De klacht houdt, zakelijk weergegeven, in dat verweerster tuchtrechtelijk verwijtbaar heeft gehandeld als bedoeld in artikel 46 Advocatenwet doordat zij in de rechtbank moedwillig onwaarheden heeft verteld over klagers en klagers onnodig heeft gekwetst met haar pleidooi.

3    VERWEER

3.1    Verweerster is van mening dat zij de belangen van haar cliënt naar beste kunnen heeft behartigd.

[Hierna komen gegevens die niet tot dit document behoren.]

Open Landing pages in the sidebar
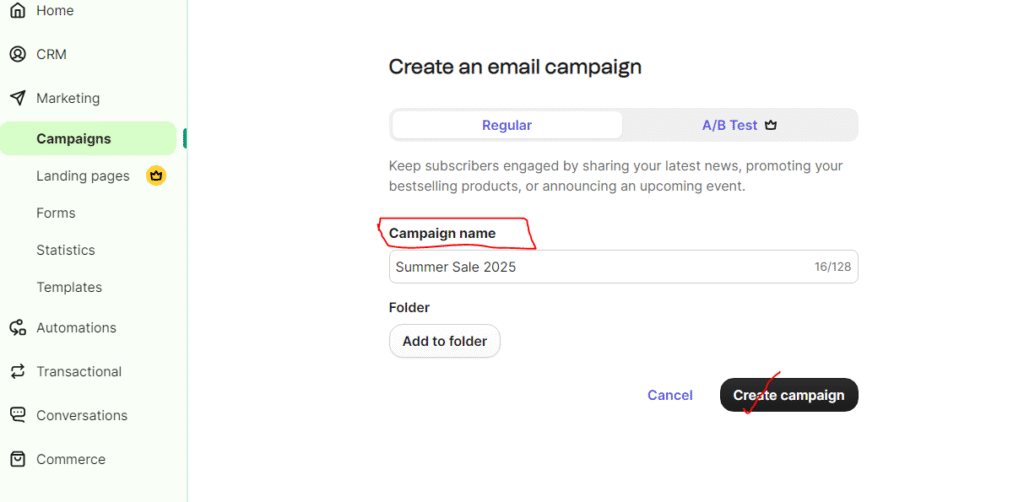Image resolution: width=1024 pixels, height=502 pixels. point(83,176)
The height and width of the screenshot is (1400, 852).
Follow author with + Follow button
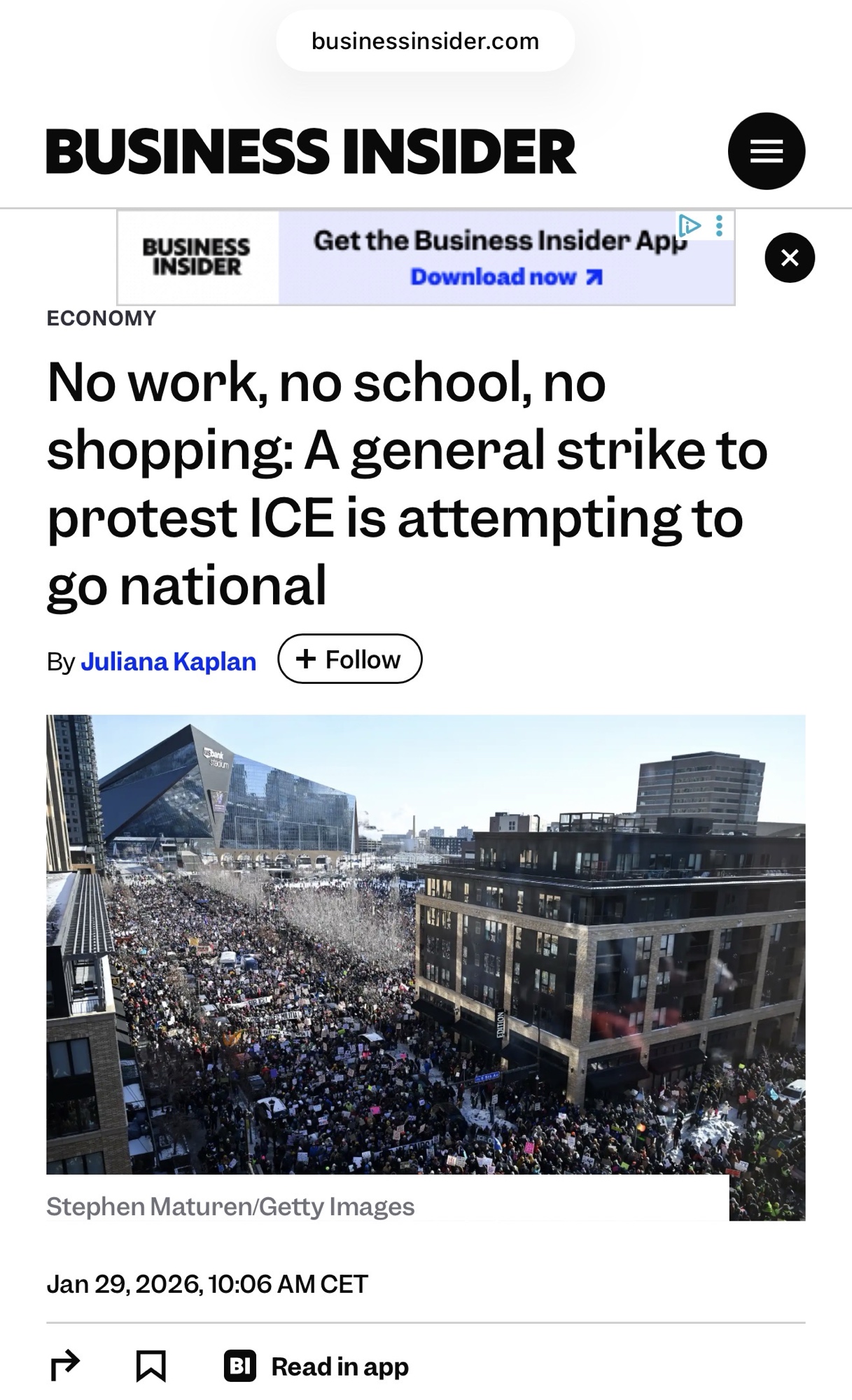point(350,659)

Zij betwist dat zij in haar pleidooi onwaarheden heeft verteld of dat zij zich onnodig grievend heeft uitgelaten.

4    BEOORDELING

4.1    Op de klacht kan, met toepassing van artikel 46g Advocatenwet, door de voorzitter worden beslist.

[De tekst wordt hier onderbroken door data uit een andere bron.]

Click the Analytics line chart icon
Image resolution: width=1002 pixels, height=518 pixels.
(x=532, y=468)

4.2    De klacht betreft het verwijt aan verweerster dat zij onwaarheden heeft verteld en dat zij klagers daarmee onnodig heeft gekwetst. Bij de behandeling van een dergelijke klacht geldt dat een advocaat een ruime mate van vrijheid geniet om de belangen van zijn cliënt te behartigen op de wijze als hem in overleg met zijn cliënt goeddunkt. Deze vrijheid is niet absoluut, maar kan onder meer beperkt worden doordat (a) de advocaat zich niet onnodig grievend mag uitlaten over de wederpartij, (b) de advocaat geen feiten mag poneren waarvan hij de onwaarheid kent of redelijkerwijs kan kennen, (c) de advocaat bij de behartiging van de belangen van zijn cliënt de belangen van de wederpartij niet onnodig of onevenredig mag schaden zonder redelijk doel.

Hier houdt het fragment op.